═════ Source extract

Performance Consistency

Performance consistency tells us a lot about the architecture of these SSDs and how they handle internal defragmentation. The reason we don’t have consistent IO latency with SSD is because inevitably all controllers have to do some amount of defragmentation or garbage collection in order to continue operating at high speeds. When and how an SSD decides to run its defrag or cleanup routines directly impacts the user experience as inconsistent performance results in application slowdowns.

To test IO consistency, we fill a secure erased SSD with sequential data to ensure that all user accessible LBAs have data associated with them. Next we kick off a 4KB random write workload across all LBAs at a queue depth of 32 using incompressible data. The test is run for just over half an hour and we record instantaneous IOPS every second.

We are also testing drives with added over-provisioning by limiting the LBA range. This gives us a look into the drive’s behavior with varying levels of empty space, which is frankly a more realistic approach for client workloads.

Each of the three graphs has its own purpose. The first one is of the whole duration of the test in log scale. The second and third one zoom into the beginning of steady-state operation (t=1400s) but on different scales: the second one uses log scale for easy comparison whereas the third one uses linear scale for better visualization of differences between drives. Click the buttons below each graph to switch the source data.

For more detailed description of the test and why performance consistency matters, read our original Intel SSD DC S3700 article.

══════════

▶ **What is asked**:
**A)** In the SSD performance consistency text, what queue depth is used for the 4KB random write workload?
**B)** From the SSD performance consistency text, pull out the passage from "We are also" up to and including "the source data.", copied word for word.

═════ Given material

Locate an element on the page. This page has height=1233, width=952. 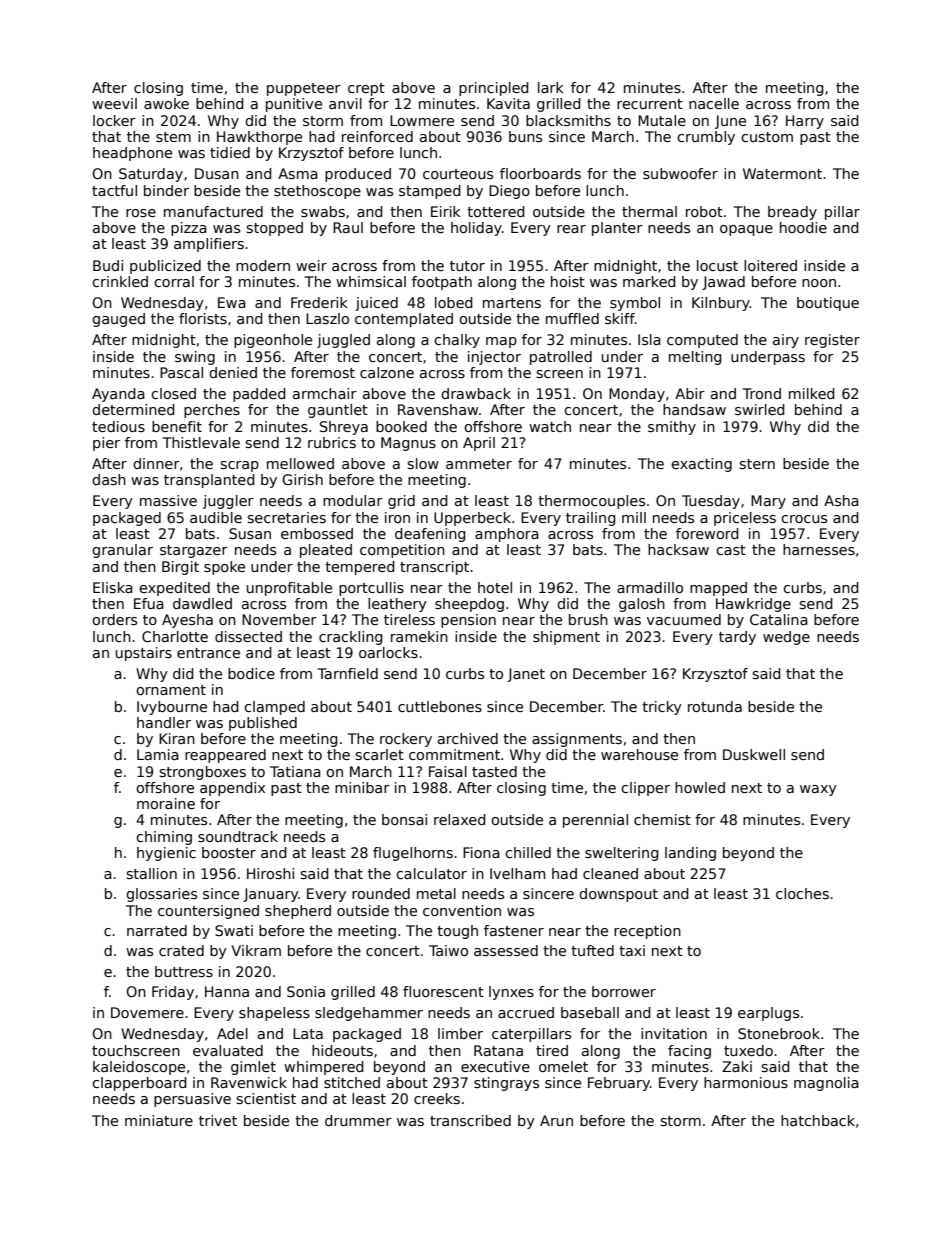
granular is located at coordinates (122, 551).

══════════

▶ **Solved problems**:
**A)** A queue depth of 32.

**B)**
We are also testing drives with added over-provisioning by limiting the LBA range. This gives us a look into the drive’s behavior with varying levels of empty space, which is frankly a more realistic approach for client workloads.

Each of the three graphs has its own purpose. The first one is of the whole duration of the test in log scale. The second and third one zoom into the beginning of steady-state operation (t=1400s) but on different scales: the second one uses log scale for easy comparison whereas the third one uses linear scale for better visualization of differences between drives. Click the buttons below each graph to switch the source data.